US futures, Europe stocks gain before jobs data

The Charging Bull statue, also known as the Wall St. Bull, is seen in the financial district of New York City, US. (Reuters pic)

LONDON: US stock futures and European shares edged higher Thursday in a lacklustre session marked by thin trading volumes thanks to the American holiday. Brazilian stocks surged and the real gained as a congressional committee voted to advance the pension-reform bill. Gold slipped but stayed above US$1,400 and WTI futures fell.

The Stoxx Europe 600 Index finished modestly higher, with real estate firms and banks lifting the gauge. Contracts on the S&P 500 Index also nudged up after Asia’s benchmark finished higher overall thanks to gains in Japan and South Korea. Trading volumes were well below average across the board, with US markets shut for the July 4 holiday and investors counting down to Friday’s American jobs report.

Core European bonds climbed, with German 10-year yields sliding below the European Central Bank’s deposit rate for the first time. Treasuries aren’t trading thanks to Independence Day.

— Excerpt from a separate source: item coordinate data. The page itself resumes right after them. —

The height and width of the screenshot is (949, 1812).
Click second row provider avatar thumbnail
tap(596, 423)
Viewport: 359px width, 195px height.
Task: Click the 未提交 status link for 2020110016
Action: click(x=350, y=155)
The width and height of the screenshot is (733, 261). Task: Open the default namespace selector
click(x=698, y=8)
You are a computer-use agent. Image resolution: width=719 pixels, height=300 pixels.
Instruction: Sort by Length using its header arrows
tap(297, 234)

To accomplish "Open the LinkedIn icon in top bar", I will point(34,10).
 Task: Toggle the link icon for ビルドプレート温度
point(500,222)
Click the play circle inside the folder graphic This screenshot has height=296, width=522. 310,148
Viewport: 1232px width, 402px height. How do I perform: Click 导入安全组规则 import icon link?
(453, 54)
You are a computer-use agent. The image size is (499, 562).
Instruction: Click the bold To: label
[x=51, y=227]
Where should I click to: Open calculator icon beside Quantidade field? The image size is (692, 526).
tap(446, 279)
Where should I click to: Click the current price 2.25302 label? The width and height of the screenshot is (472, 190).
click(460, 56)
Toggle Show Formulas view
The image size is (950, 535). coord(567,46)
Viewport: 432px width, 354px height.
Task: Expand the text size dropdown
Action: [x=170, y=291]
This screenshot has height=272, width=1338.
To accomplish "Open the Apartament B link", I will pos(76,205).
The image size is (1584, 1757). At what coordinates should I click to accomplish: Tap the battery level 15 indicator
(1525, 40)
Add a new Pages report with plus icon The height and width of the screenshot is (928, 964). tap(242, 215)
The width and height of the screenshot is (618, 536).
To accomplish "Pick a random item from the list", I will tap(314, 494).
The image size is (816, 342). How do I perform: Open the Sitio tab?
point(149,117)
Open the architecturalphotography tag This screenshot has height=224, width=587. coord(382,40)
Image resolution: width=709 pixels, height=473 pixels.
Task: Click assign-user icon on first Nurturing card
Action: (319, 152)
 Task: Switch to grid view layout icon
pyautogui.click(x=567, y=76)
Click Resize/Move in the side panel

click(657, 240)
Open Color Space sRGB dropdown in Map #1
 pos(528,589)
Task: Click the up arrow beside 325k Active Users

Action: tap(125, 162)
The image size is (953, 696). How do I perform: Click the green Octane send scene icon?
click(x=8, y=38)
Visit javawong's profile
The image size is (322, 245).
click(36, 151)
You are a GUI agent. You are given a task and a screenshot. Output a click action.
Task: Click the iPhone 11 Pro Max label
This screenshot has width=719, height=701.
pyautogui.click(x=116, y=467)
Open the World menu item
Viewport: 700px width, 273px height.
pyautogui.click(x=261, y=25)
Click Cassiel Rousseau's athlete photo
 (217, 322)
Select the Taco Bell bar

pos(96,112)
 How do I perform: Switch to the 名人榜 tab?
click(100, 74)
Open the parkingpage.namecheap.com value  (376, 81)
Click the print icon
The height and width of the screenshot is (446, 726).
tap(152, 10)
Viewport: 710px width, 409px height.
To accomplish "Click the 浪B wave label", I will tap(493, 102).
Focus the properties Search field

The dollar was slightly lower in the wake of accusations from President Donald Trump that the European Union and China engage in currency manipulation, while the euro edged higher.

Thursday’s holiday in the US is giving many investors a breather after a hectic few weeks in which bonds surged and stocks hit records as they tracked every twist in the trade war, tried to second guess central bankers and analyzed every data point.

“Friday’s data is important to the extent that it will calibrate expectations for what the Fed could deliver later this month,” said Ned Rumpeltin, European head of FX strategy at Toronto-Dominion Bank in London. “It is more about confirming the market’s current bias rather than setting fresh expectations.”

On the currency-war front, Trump in a Twitter post-Wednesday said China and Europe are playing a “big currency manipulation game” and “pumping money into their system” to compete with the US He said America should match their efforts “or continue being dummies” who watch other countries manipulate currencies.